Drug treatment of multiple sclerosis

Chris H Polman 1, B M J Uitdehaag 1
PMCID: PMC1071194  PMID: 11112758

Multiple sclerosis is the most common cause of chronic neurologic disability in young adults, with a prevalence of about 1 in 1,000. About 50% of patients are unable to walk without assistance 15 years after onset. As yet, no treatment can halt the accumulation of disability. In recent years, however, there has been substantial progress in understanding the pathogenetic mechanisms of the disease and in developing techniques to monitor treatment. Based on this progress, treatments were developed that have a favorable effect on the natural course of the disease (disease-modifying drugs). We discuss the evidence available from large randomized, placebo-controlled studies, and we address several questions that still generate wide interest in relation to treatment with disease-modifying drugs. The treatment of symptoms and rehabilitation, which still remain the mainstay of care of most patients with multiple sclerosis, are not reviewed here.

METHODS

We have concentrated mainly on drugs that have been specifically approved for use in multiple sclerosis. Our sources included articles from MEDLINE, information from international meetings on multiple sclerosis, and ongoing discussions with colleagues.

MULTIPLE SCLEROSIS

Clinical course

Multiple sclerosis usually manifests clinically in the third or fourth decade, typically presenting with a relapsing-remitting course that, after an average of 5 to 15 years in most patients, is followed by the onset of the so-called secondary progressive phase. Secondary progression can occur in the presence or absence of superimposed relapses. A subgroup of patients labeled with relapsing-remitting disease show a relatively benign course with little oor no disability after 10 or more years. About 10% of patients have a primary progressive course from the onset, without clinical relapses. Rarely, patients have malignant multiple sclerosis with a rapidly progressive course. The ability to predict the development of disability in a disease as variable as multiple sclerosis is a major challenge. Although unfavorable prognostic features have been recognized (box), their power to give an accurate prognosis for individual patients is modest at best.1

Table 1.

Factors associated with unfavorable prognosis in multiple sclerosis
  • Male sex

  • Older age at onset

  • Motor or cerebellar signs at onset

  • Short interval between initial and second attack

  • High relapse rate in early years

  • Incomplete remission after first relapses

  • Early disability

  • High lesion load detected by early magnetic resonance imaging of the brain

Cause

Epidemiologic evidence has long suggested that 2 factors are involved in causing multiple sclerosis: exposure to an environmental agent and genetically determined susceptibility. The environmental agent is widely assumed to be infective, most likely viral, but all evidence is indirect and inconclusive, and only few think that there is a single unique virus that causes multiple sclerosis. Genetic studies have convincingly shown that there is not 1 single unique gene for multiple sclerosis: multiple genes are involved,2 but how the genetic factors operate and how they interact with the environmental agents in establishing the disease is largely unknown.

Pathogenesis

The widespread belief, although unproved, is that multiple sclerosis is an organ-specific autoimmune disease orchestrated by autoreactive T cells. Activation of these autoreactive T lymphocytes in the systemic circulation may enhance their movement through the blood-brain barrier, which then leads to multifocal sites of perivascular cuffing of lymphocytes and destruction of myelin sheath within the central nervous system. To date, however, evidence of a unique immunologic abnormality in patients with multiple sclerosis is lacking. In particular, T cells that recognize myelin can be identified with similar frequency in patients with and without multiple sclerosis.
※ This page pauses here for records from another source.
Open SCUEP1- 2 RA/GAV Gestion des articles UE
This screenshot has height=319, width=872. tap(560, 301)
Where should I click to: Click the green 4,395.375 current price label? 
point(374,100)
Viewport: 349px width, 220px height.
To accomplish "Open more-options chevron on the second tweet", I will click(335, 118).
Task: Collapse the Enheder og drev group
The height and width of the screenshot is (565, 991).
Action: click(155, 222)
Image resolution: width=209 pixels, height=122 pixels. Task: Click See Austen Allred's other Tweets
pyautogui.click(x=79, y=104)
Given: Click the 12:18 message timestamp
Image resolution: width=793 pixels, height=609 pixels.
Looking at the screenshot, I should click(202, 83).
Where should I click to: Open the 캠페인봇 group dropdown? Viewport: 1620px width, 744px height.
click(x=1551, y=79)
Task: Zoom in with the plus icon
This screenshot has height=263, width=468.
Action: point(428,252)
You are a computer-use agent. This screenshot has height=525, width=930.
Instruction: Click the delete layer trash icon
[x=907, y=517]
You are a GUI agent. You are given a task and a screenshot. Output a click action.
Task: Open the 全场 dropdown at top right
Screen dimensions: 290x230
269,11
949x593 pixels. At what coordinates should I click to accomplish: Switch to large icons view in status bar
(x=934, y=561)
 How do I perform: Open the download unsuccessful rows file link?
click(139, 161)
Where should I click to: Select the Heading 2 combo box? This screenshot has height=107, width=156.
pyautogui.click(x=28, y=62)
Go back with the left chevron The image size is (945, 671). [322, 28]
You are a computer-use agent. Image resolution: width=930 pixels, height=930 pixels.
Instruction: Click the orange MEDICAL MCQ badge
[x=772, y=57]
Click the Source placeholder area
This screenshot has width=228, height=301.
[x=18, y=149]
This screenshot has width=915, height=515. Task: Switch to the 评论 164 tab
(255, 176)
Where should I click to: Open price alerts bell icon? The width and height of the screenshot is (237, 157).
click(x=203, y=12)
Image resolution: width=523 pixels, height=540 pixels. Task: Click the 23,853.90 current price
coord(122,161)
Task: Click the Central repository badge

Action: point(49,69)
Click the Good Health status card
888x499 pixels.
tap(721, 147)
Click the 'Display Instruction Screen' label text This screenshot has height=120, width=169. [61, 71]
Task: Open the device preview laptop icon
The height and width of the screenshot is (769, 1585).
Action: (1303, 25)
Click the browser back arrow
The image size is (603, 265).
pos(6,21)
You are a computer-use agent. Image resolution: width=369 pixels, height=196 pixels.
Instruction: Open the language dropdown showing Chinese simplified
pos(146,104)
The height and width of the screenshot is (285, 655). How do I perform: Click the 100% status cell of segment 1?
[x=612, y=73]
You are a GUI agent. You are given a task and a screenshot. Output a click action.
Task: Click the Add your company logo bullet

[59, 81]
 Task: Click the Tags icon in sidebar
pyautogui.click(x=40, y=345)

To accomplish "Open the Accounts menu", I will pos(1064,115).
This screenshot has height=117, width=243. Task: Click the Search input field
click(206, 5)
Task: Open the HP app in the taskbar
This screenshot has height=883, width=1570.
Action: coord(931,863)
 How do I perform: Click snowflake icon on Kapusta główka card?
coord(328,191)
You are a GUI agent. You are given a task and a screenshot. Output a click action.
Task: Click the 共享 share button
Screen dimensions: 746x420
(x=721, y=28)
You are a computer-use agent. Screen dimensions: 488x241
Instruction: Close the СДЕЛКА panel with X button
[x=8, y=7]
Studies on the disease have suggested a noticeable heterogeneity in disease pathogenesis3; at least 4 different histologic patterns of the lesion were shown. For example, in some cases, the process seems to be directed primarily at the myelin sheath, with relative sparing of oligodendrocytes, whereas in other cases, there is primary destruction of oligodendrocytes. Although the lesion of multiple sclerosis is primarily inflammatory and demyelinating, recent evidence reemphasizes that axonal loss may occur early in the disease course and that it is critically important in the development of irreversible disability.

MAGNETIC RESONANCE IMAGING

Magnetic resonance imaging (MRI) has both improved the diagnostic accuracy of multiple sclerosis and played an important role in better understanding the natural history of the disease. Patients with frequent relapses often exhibit new lesions after enhancement with gadolinium, indicating focal breakdown of the blood-brain barrier. Secondary or primary progression is associated with markers of tissue destruction, as shown by MRI (increased volume of T1 hypointense lesions, reduced magnetization transfer ratio, progressive atrophy), rather than new activity of focal lesions.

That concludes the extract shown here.